◆ Required action ◆
Take the listing below and write it out again exactly, skipping any picture that it holds.

━━━━━━━━━━━━━━━━━━━━

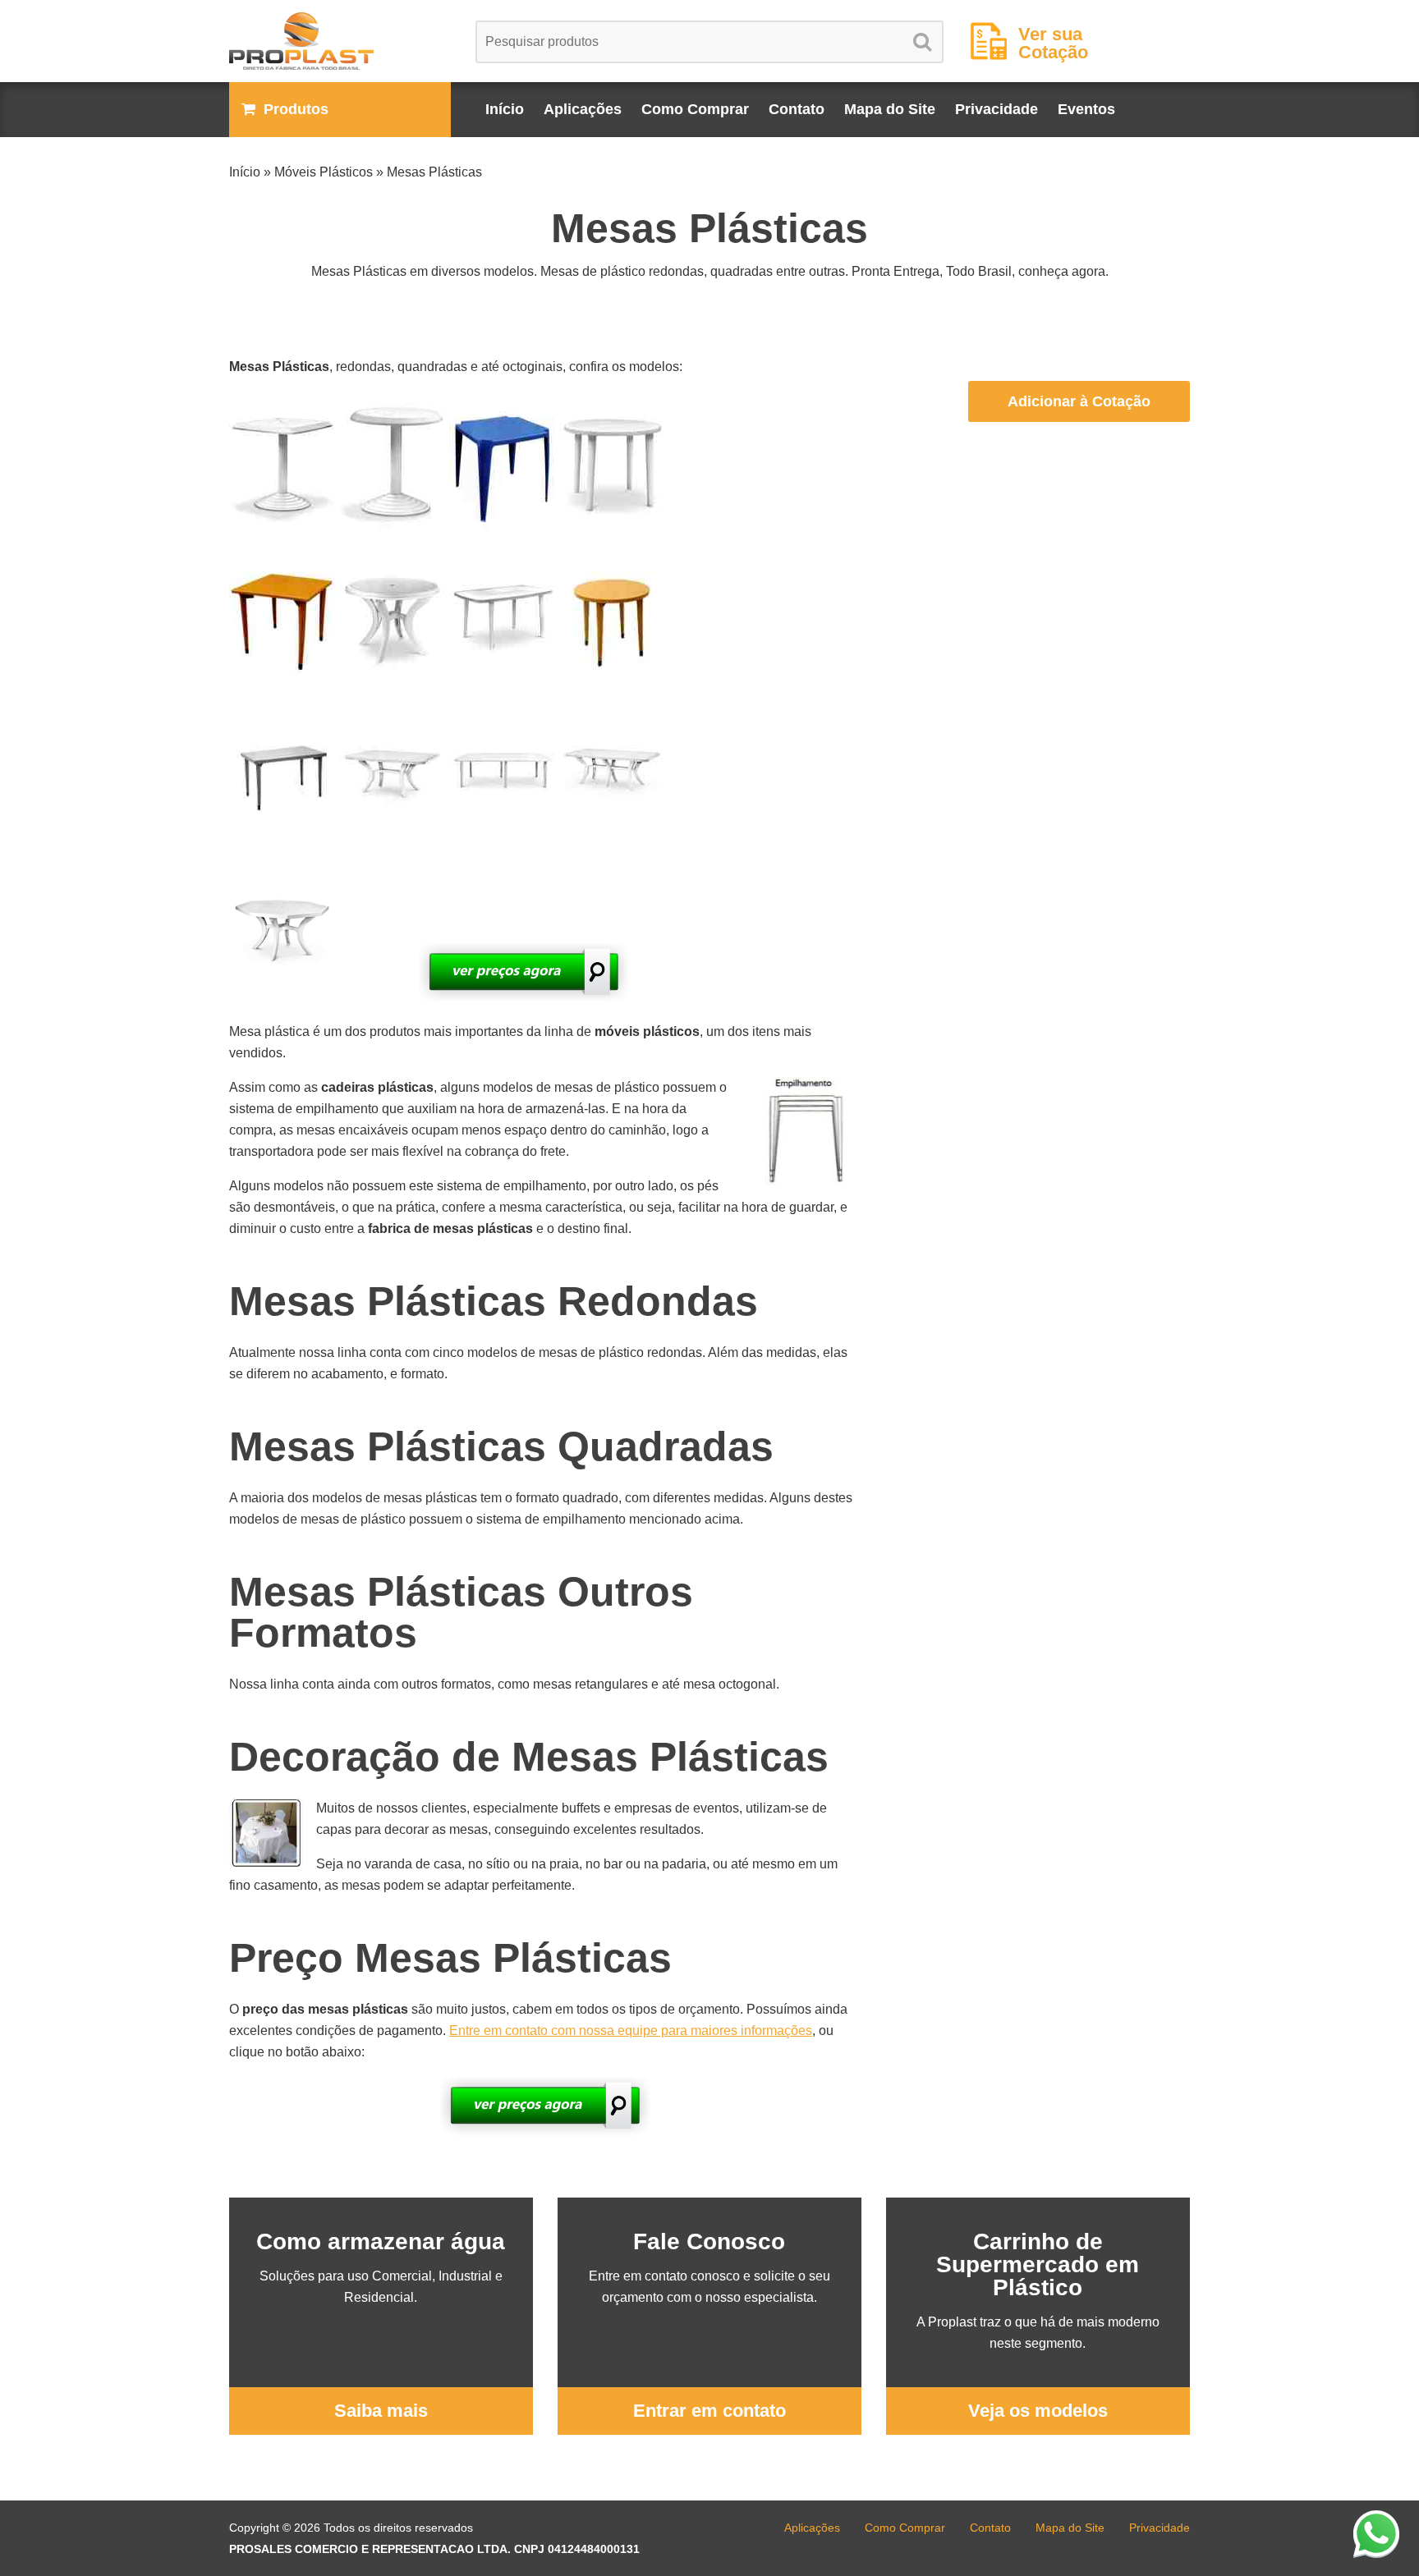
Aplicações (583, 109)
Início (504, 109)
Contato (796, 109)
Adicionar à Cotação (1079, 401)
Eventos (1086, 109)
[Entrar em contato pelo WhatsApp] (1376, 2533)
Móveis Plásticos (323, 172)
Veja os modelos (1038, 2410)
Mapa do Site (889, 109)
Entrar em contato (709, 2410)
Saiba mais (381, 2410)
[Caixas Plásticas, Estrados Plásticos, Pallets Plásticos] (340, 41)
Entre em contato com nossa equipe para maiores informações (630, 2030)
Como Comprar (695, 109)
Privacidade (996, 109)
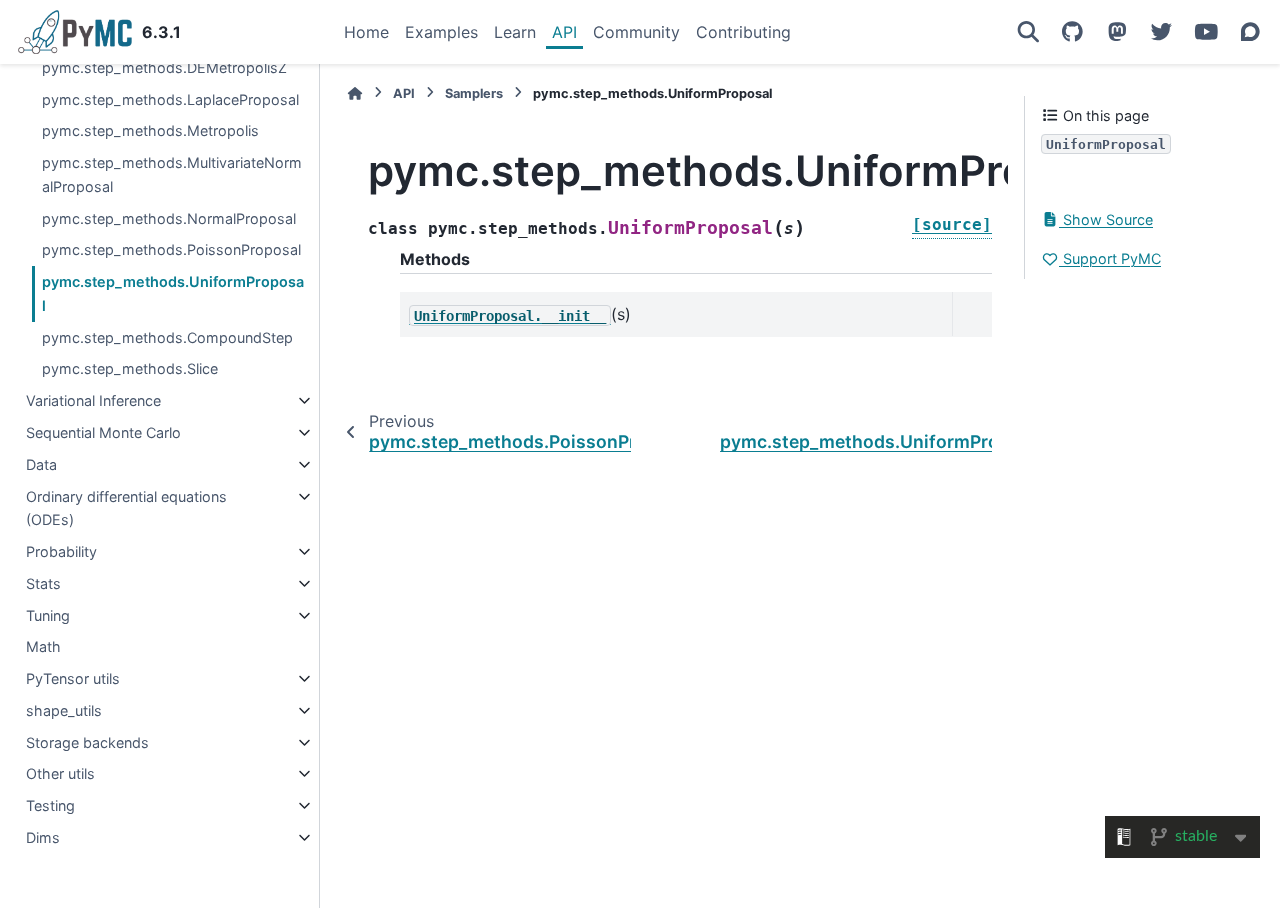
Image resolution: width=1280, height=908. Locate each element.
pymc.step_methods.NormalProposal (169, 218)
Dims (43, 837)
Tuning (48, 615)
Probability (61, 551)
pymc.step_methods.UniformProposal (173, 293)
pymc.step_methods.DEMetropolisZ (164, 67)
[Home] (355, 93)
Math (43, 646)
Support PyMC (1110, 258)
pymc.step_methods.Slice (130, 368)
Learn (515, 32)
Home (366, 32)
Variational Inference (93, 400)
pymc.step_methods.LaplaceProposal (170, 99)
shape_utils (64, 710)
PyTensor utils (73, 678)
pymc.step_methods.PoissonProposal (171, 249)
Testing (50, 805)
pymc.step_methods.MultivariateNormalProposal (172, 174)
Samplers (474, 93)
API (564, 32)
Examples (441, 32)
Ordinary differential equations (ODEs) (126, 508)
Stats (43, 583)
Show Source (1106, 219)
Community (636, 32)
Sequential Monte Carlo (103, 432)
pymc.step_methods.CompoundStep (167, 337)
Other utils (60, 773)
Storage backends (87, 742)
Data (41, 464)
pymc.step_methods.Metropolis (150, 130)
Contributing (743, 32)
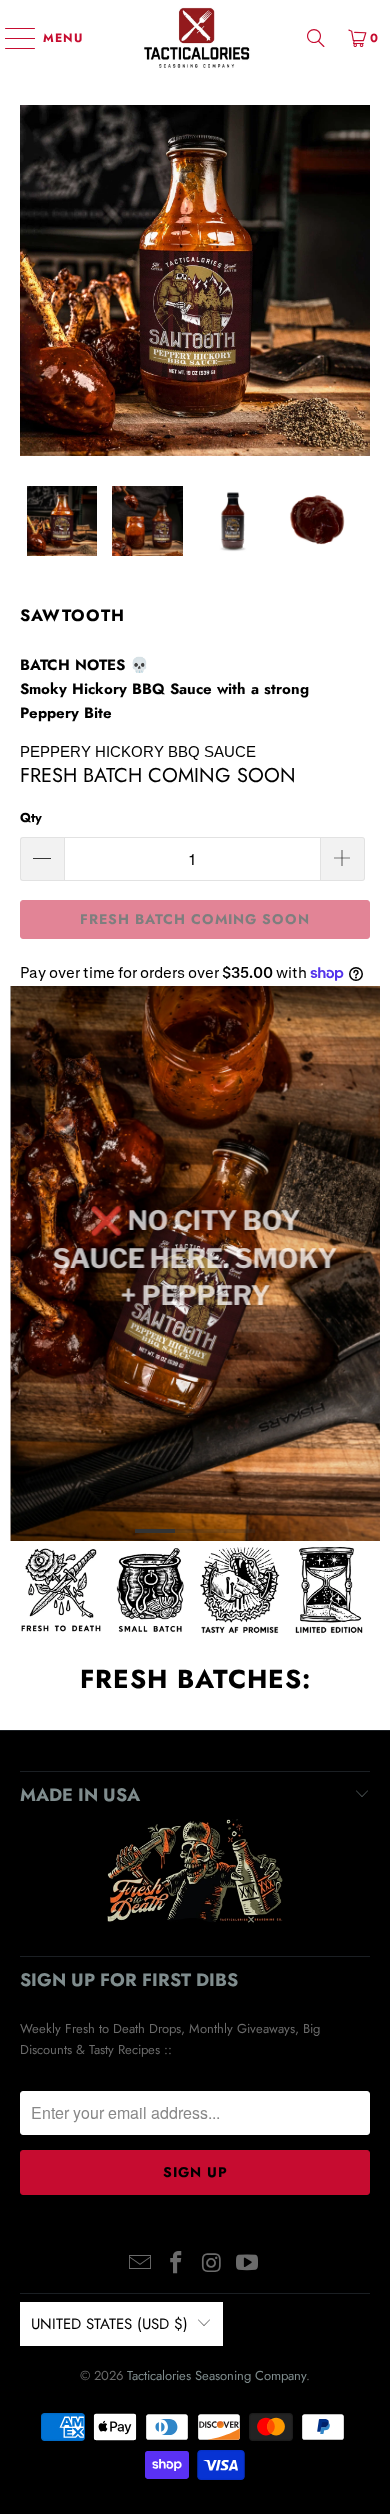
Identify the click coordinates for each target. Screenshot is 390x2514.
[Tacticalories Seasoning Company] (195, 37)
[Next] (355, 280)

━━━━━━━━━━━━━━━━━━━━

◆ Response box ◆
Aplicações (583, 109)
Início (504, 109)
Contato (796, 109)
Adicionar à Cotação (1079, 401)
Eventos (1086, 109)
[Entrar em contato pelo WhatsApp] (1376, 2533)
Móveis Plásticos (323, 172)
Veja os modelos (1038, 2410)
Mapa do Site (889, 109)
Entrar em contato (709, 2410)
Saiba mais (381, 2410)
[Caixas Plásticas, Estrados Plásticos, Pallets Plásticos] (340, 41)
Entre em contato com nossa equipe para maiores informações (630, 2030)
Como Comprar (695, 109)
Privacidade (996, 109)
Image resolution: width=1280, height=908. Locate each element.
pymc.step_methods.NormalProposal (169, 218)
Dims (43, 837)
Tuning (48, 615)
Probability (61, 551)
pymc.step_methods.UniformProposal (173, 293)
pymc.step_methods.DEMetropolisZ (164, 67)
[Home] (355, 93)
Math (43, 646)
Support PyMC (1110, 258)
pymc.step_methods.Slice (130, 368)
Learn (515, 32)
Home (366, 32)
Variational Inference (93, 400)
pymc.step_methods.LaplaceProposal (170, 99)
shape_utils (64, 710)
PyTensor utils (73, 678)
pymc.step_methods.PoissonProposal (171, 249)
Testing (50, 805)
pymc.step_methods.MultivariateNormalProposal (172, 174)
Samplers (474, 93)
API (564, 32)
Examples (441, 32)
Ordinary differential equations (ODEs) (126, 508)
Stats (43, 583)
Show Source (1106, 219)
Community (636, 32)
Sequential Monte Carlo (103, 432)
pymc.step_methods.CompoundStep (167, 337)
Other utils (60, 773)
Storage backends (87, 742)
Data (41, 464)
pymc.step_methods.Metropolis (150, 130)
Contributing (743, 32)
Identify the click coordinates for each target. Screenshot is 390x2514.
[Tacticalories Seasoning Company] (195, 37)
[Next] (355, 280)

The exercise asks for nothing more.